Stored data
____
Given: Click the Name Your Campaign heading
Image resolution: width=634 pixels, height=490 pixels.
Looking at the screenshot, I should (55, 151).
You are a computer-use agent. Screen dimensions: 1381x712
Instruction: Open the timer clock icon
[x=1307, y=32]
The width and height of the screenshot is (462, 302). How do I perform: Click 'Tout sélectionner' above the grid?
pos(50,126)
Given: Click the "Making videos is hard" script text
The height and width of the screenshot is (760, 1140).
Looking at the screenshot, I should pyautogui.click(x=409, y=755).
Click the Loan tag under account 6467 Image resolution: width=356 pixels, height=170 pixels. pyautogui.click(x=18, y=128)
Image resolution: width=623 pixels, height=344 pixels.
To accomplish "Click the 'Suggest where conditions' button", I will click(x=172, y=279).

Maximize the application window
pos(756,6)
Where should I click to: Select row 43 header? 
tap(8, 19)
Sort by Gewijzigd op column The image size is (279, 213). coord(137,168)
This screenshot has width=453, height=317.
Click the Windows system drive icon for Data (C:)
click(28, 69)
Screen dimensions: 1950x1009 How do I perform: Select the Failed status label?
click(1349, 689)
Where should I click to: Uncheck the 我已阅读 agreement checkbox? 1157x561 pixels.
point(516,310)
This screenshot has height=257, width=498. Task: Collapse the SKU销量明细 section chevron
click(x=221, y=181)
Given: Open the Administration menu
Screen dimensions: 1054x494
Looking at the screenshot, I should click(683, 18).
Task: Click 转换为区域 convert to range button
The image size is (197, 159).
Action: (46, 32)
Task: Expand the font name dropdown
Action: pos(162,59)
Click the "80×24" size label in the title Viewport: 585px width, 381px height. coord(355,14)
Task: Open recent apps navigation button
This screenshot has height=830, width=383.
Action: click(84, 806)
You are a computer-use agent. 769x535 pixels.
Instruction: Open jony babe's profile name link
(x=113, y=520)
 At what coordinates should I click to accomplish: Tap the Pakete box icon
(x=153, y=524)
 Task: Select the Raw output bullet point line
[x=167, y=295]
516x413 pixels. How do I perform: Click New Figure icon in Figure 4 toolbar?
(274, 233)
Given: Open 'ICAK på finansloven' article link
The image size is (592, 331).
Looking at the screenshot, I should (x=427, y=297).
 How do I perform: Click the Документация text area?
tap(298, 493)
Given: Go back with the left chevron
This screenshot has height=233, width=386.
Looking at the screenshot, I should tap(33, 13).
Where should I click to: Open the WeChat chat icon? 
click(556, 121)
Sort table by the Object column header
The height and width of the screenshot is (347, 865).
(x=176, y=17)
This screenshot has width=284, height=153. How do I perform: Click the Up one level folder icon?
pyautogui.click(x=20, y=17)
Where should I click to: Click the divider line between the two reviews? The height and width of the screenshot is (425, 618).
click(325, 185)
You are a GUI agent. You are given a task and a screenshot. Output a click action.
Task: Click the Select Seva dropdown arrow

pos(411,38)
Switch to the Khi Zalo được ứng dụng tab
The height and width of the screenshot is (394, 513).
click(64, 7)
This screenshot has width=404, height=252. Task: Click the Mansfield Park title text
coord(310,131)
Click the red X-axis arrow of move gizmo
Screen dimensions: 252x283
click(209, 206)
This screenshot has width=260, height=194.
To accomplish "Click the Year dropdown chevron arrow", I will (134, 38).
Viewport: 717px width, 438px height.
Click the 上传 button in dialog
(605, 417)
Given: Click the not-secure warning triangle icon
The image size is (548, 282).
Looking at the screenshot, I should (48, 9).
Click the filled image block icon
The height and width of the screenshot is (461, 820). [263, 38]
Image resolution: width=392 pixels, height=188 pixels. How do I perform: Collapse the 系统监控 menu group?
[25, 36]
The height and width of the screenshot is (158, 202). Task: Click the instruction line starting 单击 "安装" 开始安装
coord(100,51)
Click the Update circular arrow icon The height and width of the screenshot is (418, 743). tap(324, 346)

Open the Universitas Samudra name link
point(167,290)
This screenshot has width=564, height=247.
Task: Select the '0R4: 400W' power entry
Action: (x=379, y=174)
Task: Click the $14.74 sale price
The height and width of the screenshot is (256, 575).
____
Task statement: Please write out only the lines from the one containing "This screenshot has width=260, height=194." to the end of the records above, exactly, both ends included.

Exercise solution:
This screenshot has width=260, height=194.
To accomplish "Click the Year dropdown chevron arrow", I will (134, 38).
Viewport: 717px width, 438px height.
Click the 上传 button in dialog
(605, 417)
Given: Click the not-secure warning triangle icon
The image size is (548, 282).
Looking at the screenshot, I should (48, 9).
Click the filled image block icon
The height and width of the screenshot is (461, 820). [263, 38]
Image resolution: width=392 pixels, height=188 pixels. How do I perform: Collapse the 系统监控 menu group?
[25, 36]
The height and width of the screenshot is (158, 202). Task: Click the instruction line starting 单击 "安装" 开始安装
coord(100,51)
Click the Update circular arrow icon The height and width of the screenshot is (418, 743). tap(324, 346)

Open the Universitas Samudra name link
point(167,290)
This screenshot has width=564, height=247.
Task: Select the '0R4: 400W' power entry
Action: (x=379, y=174)
Task: Click the $14.74 sale price
The height and width of the screenshot is (256, 575).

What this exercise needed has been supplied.